Top of Text provided

The Duchess of Cornwall thanked readers of a magazine who hosted events in their gardens to raise money for a cancer charity at a tea party last week.

Her Royal Highness, who has been President of Maggie’s Cancer Caring Centres since 2008, met readers of House and Garden in Vogue House, central London.

The Duchess said: "I’m incredibly proud to be a patron of Maggie’s. It’s the most amazing organisation – it’s life-saving for a lot of people.

“People come out of big hospitals and they don’t know where to go, and there is this haven.

“I want to say thank you to everyone for supporting it.”

Last summer the magazine’s readers hosted plant sales, picnics, children’s tea parties and fetes, raising £70,000 for Maggie’s.

The charity has drop-in centres across the country, as well as one in Hong Kong, which anyone who has been affected by cancer, including families and friends of sufferers, can access for free.

House and Garden chose to support Maggie’s in part because each centre sits within landscaped gardens and are designed by renowned architects, including Sir Richard MacCormac and Frank Gehry, who also designed the Guggenheim museum in Bilbao, Spain.

Maggie’s chief executive Laura Lee said she was “incredibly grateful” for the support of the magazine’s readers and The Duchess.

“Not only did they help raise a fantastic amount of money, but by publishing all these stories the magazine has helped raise awareness of Maggie’s and what we do,” she said. “The work The Duchess puts in means so much, we are incredibly grateful. She is always telling me that her diary is full but then she always finds the time to come to events like this and to give us her support.”

Bottom of Text provided
Top of Collected material

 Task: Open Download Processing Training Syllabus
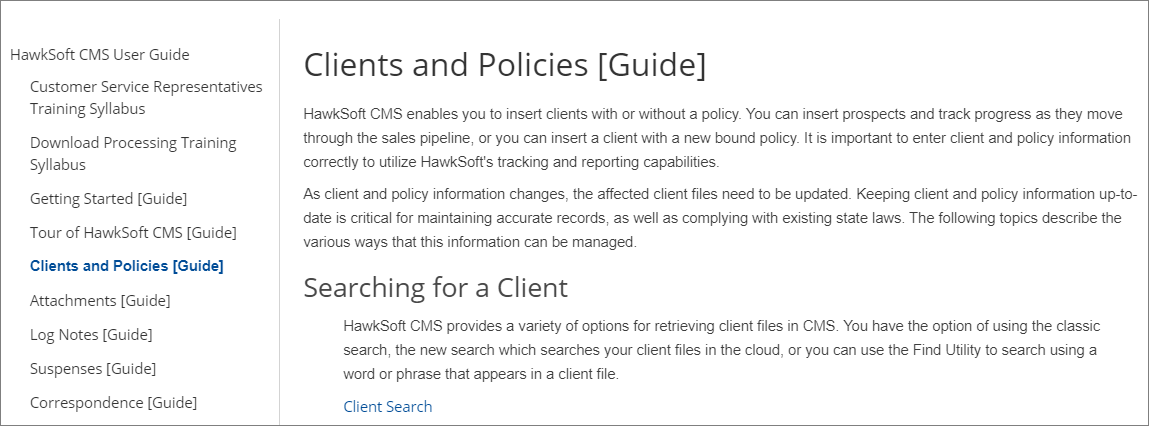coord(133,153)
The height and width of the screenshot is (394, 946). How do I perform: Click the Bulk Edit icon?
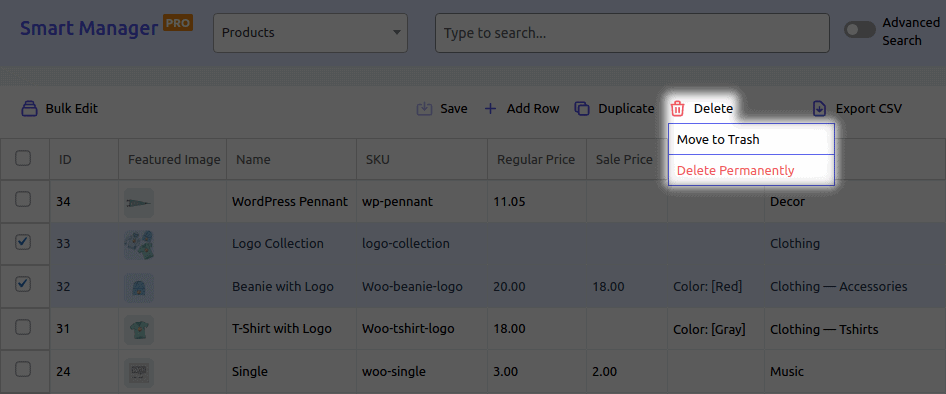click(30, 109)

Bottom of Collected material

Work order: Rewrite the passage of the Duchess of Cornwall article from "Her Royal Highness, who" to "lot of people.", putting "The Duchess" in place of "Her Royal Highness".

Result of this exercise:
The Duchess, who has been President of Maggie’s Cancer Caring Centres since 2008, met readers of House and Garden in Vogue House, central London.

The Duchess said: "I’m incredibly proud to be a patron of Maggie’s. It’s the most amazing organisation – it’s life-saving for a lot of people.